## BEGIN Dataset extract

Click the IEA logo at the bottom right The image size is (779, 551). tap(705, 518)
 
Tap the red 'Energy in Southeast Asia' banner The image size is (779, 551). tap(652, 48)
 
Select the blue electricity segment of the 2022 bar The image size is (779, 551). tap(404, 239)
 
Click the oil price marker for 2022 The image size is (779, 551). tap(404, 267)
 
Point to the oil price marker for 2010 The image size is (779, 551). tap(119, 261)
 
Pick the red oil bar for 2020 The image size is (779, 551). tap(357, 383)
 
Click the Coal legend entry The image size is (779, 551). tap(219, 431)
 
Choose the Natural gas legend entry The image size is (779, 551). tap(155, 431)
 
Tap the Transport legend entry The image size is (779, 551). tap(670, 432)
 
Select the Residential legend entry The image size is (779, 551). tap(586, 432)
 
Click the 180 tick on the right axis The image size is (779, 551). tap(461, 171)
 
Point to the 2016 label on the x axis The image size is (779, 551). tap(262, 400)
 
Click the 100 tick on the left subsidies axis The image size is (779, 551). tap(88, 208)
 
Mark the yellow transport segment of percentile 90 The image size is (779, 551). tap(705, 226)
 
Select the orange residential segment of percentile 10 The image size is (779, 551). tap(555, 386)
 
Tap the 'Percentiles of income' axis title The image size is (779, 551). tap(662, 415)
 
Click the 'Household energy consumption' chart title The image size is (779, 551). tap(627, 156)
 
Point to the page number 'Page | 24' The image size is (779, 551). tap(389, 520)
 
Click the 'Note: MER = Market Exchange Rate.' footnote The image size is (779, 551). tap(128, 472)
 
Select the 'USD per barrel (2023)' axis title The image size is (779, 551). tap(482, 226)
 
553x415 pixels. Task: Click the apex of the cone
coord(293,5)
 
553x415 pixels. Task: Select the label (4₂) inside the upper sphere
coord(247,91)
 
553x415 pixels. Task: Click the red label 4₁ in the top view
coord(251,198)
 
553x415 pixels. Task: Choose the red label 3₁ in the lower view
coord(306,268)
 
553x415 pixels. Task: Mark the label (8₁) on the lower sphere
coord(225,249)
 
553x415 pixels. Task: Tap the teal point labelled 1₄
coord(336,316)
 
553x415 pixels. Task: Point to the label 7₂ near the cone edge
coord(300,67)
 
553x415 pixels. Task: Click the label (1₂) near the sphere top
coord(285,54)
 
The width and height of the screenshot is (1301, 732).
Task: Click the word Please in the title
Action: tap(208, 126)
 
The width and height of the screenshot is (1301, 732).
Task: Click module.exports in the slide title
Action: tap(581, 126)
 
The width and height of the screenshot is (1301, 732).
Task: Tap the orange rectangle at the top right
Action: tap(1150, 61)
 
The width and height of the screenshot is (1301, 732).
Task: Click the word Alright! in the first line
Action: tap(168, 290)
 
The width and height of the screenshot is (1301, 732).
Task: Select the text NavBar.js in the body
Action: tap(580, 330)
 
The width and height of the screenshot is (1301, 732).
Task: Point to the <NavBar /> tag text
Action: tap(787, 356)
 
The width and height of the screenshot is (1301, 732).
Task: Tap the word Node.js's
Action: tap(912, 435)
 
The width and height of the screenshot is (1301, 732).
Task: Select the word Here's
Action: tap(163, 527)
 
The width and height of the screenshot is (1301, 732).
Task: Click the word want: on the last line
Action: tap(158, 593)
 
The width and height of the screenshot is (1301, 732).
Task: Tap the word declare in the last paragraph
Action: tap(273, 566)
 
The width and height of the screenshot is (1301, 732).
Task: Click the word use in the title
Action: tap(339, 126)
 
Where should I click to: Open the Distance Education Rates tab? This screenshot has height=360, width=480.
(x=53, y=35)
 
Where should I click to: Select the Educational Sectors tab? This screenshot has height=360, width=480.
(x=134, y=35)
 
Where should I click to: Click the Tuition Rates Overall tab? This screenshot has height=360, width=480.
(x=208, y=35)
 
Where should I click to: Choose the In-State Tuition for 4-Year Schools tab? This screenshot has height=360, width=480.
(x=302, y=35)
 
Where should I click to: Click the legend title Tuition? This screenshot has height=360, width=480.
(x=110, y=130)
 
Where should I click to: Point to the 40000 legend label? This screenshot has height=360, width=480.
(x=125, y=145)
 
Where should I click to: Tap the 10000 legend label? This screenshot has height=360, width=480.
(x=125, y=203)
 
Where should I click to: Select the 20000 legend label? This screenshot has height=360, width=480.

## END Dataset extract

Can you update the items above, changing every "legend entry" to "legend key" and keeping everything else the same?

**Reply**:
Click the IEA logo at the bottom right The image size is (779, 551). tap(705, 518)
 
Tap the red 'Energy in Southeast Asia' banner The image size is (779, 551). tap(652, 48)
 
Select the blue electricity segment of the 2022 bar The image size is (779, 551). tap(404, 239)
 
Click the oil price marker for 2022 The image size is (779, 551). tap(404, 267)
 
Point to the oil price marker for 2010 The image size is (779, 551). tap(119, 261)
 
Pick the red oil bar for 2020 The image size is (779, 551). tap(357, 383)
 
Click the Coal legend key The image size is (779, 551). tap(219, 431)
 
Choose the Natural gas legend key The image size is (779, 551). tap(155, 431)
 
Tap the Transport legend key The image size is (779, 551). tap(670, 432)
 
Select the Residential legend key The image size is (779, 551). tap(586, 432)
 
Click the 180 tick on the right axis The image size is (779, 551). tap(461, 171)
 
Point to the 2016 label on the x axis The image size is (779, 551). tap(262, 400)
 
Click the 100 tick on the left subsidies axis The image size is (779, 551). tap(88, 208)
 
Mark the yellow transport segment of percentile 90 The image size is (779, 551). tap(705, 226)
 
Select the orange residential segment of percentile 10 The image size is (779, 551). tap(555, 386)
 
Tap the 'Percentiles of income' axis title The image size is (779, 551). tap(662, 415)
 
Click the 'Household energy consumption' chart title The image size is (779, 551). tap(627, 156)
 
Point to the page number 'Page | 24' The image size is (779, 551). tap(389, 520)
 
Click the 'Note: MER = Market Exchange Rate.' footnote The image size is (779, 551). tap(128, 472)
 
Select the 'USD per barrel (2023)' axis title The image size is (779, 551). tap(482, 226)
 
553x415 pixels. Task: Click the apex of the cone
coord(293,5)
 
553x415 pixels. Task: Select the label (4₂) inside the upper sphere
coord(247,91)
 
553x415 pixels. Task: Click the red label 4₁ in the top view
coord(251,198)
 
553x415 pixels. Task: Choose the red label 3₁ in the lower view
coord(306,268)
 
553x415 pixels. Task: Mark the label (8₁) on the lower sphere
coord(225,249)
 
553x415 pixels. Task: Tap the teal point labelled 1₄
coord(336,316)
 
553x415 pixels. Task: Point to the label 7₂ near the cone edge
coord(300,67)
 
553x415 pixels. Task: Click the label (1₂) near the sphere top
coord(285,54)
 
The width and height of the screenshot is (1301, 732).
Task: Click the word Please in the title
Action: tap(208, 126)
 
The width and height of the screenshot is (1301, 732).
Task: Click module.exports in the slide title
Action: tap(581, 126)
 
The width and height of the screenshot is (1301, 732).
Task: Tap the orange rectangle at the top right
Action: tap(1150, 61)
 
The width and height of the screenshot is (1301, 732).
Task: Click the word Alright! in the first line
Action: tap(168, 290)
 
The width and height of the screenshot is (1301, 732).
Task: Select the text NavBar.js in the body
Action: tap(580, 330)
 
The width and height of the screenshot is (1301, 732).
Task: Point to the <NavBar /> tag text
Action: tap(787, 356)
 
The width and height of the screenshot is (1301, 732).
Task: Tap the word Node.js's
Action: tap(912, 435)
 
The width and height of the screenshot is (1301, 732).
Task: Select the word Here's
Action: tap(163, 527)
 
The width and height of the screenshot is (1301, 732).
Task: Click the word want: on the last line
Action: tap(158, 593)
 
The width and height of the screenshot is (1301, 732).
Task: Tap the word declare in the last paragraph
Action: tap(273, 566)
 
The width and height of the screenshot is (1301, 732).
Task: Click the word use in the title
Action: tap(339, 126)
 
Where should I click to: Open the Distance Education Rates tab? This screenshot has height=360, width=480.
(x=53, y=35)
 
Where should I click to: Select the Educational Sectors tab? This screenshot has height=360, width=480.
(x=134, y=35)
 
Where should I click to: Click the Tuition Rates Overall tab? This screenshot has height=360, width=480.
(x=208, y=35)
 
Where should I click to: Choose the In-State Tuition for 4-Year Schools tab? This screenshot has height=360, width=480.
(x=302, y=35)
 
Where should I click to: Click the legend title Tuition? This screenshot has height=360, width=480.
(x=110, y=130)
 
Where should I click to: Point to the 40000 legend label? This screenshot has height=360, width=480.
(x=125, y=145)
 
Where should I click to: Tap the 10000 legend label? This screenshot has height=360, width=480.
(x=125, y=203)
 
Where should I click to: Select the 20000 legend label? This screenshot has height=360, width=480.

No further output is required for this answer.